Rendering text question (context is MSWin UI Automation)

B

Boris Borcic

Hello,

I am trying to use UI Automation to drive an MS Windows app (with pywinauto).

I need to scrape the app's window contents and use some form of OCR to get at
the texts (pywinauto can't get at them).

As an alternative to integrating an OCR engine, and since I know the fonts and
sizes used to write on the app's windows, I reasoned that I could base a simple
text recognition module on the capability to drive MSWindows text rendering - eg
to generate pixmaps of texts I expect to find in the driven app's windows, exact
to the pixel.

The advantage of that approach would be exactitude and self-containment.
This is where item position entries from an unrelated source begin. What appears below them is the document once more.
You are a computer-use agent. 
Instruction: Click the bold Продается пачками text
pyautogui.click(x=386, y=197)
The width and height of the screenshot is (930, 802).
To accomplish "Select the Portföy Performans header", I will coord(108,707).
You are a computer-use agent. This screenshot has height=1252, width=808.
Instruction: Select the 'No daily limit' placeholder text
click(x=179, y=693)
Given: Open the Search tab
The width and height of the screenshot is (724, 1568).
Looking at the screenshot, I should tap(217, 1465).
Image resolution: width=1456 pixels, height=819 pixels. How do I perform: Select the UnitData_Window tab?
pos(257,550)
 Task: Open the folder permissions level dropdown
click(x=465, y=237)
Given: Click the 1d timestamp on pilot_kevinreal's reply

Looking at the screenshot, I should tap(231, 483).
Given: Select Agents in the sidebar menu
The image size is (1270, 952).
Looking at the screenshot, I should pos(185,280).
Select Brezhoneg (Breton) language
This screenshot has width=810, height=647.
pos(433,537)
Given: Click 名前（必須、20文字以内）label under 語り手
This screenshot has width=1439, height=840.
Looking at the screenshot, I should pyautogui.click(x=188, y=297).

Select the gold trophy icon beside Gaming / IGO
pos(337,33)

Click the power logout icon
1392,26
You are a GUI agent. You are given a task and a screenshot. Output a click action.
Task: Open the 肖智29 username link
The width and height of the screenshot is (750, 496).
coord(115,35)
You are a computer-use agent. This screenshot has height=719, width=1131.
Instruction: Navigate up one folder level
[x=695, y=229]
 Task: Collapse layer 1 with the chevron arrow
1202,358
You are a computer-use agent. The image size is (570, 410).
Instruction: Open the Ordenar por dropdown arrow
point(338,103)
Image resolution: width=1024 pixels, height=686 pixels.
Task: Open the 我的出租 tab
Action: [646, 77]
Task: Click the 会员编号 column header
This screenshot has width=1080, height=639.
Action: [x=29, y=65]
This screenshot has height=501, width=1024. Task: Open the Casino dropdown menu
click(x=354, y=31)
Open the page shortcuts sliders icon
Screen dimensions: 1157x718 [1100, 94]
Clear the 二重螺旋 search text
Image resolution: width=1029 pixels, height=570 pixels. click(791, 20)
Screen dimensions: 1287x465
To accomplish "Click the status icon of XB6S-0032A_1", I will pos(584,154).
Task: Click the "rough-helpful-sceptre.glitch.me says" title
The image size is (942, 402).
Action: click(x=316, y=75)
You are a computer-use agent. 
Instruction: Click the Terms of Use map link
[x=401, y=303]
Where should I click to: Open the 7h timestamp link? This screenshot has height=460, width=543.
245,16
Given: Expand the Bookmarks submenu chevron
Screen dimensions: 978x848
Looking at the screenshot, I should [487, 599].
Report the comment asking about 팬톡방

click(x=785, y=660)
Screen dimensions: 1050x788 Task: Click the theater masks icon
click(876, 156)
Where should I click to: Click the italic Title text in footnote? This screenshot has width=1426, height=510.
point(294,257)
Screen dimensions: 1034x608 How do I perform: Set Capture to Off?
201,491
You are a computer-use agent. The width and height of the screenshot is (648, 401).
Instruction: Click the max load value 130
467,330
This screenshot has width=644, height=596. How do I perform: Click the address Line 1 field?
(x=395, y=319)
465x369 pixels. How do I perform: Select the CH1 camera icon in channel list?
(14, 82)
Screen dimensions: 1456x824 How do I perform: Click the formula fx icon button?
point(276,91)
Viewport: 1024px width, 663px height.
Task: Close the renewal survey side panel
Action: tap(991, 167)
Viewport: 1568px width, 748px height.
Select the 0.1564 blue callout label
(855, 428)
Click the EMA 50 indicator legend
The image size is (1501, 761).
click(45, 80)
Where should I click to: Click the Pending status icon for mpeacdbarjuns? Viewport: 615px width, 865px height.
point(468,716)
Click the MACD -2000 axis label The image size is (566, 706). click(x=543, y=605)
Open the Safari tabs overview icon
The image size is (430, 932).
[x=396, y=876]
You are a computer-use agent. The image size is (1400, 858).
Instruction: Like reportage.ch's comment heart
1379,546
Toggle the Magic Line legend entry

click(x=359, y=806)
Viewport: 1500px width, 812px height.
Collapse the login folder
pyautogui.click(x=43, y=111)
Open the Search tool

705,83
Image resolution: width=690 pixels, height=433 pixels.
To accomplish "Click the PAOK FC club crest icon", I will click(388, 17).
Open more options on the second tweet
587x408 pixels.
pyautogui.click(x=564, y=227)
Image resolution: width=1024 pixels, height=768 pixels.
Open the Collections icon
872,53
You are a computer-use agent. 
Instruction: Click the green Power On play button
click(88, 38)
I've verified manually inside an Idle window, that indeed I could produce
pixmaps of expected app texts, exact to the pixel (with Tkinter+screen capture
at least).

I could use help to turn this into a programmable capability, ie : A simple -
with Tkinter or otherwise - way to wrap access to the MS Windows UI text
rendering engine, as a function that would return a picture of rendered text,
given a string, a font, a size and colors ?

And ideally, without interfering with screen contents ?

Thanks in advance for any guidance,

Boris Borcic
 
C

Chris Mellon

Hello,

I am trying to use UI Automation to drive an MS Windows app (with pywinauto).

I need to scrape the app's window contents and use some form of OCR to get at
the texts (pywinauto can't get at them).

As an alternative to integrating an OCR engine, and since I know the fonts and
sizes used to write on the app's windows, I reasoned that I could base a simple
text recognition module on the capability to drive MSWindows text rendering - eg
to generate pixmaps of texts I expect to find in the driven app's windows, exact
to the pixel.

The advantage of that approach would be exactitude and self-containment.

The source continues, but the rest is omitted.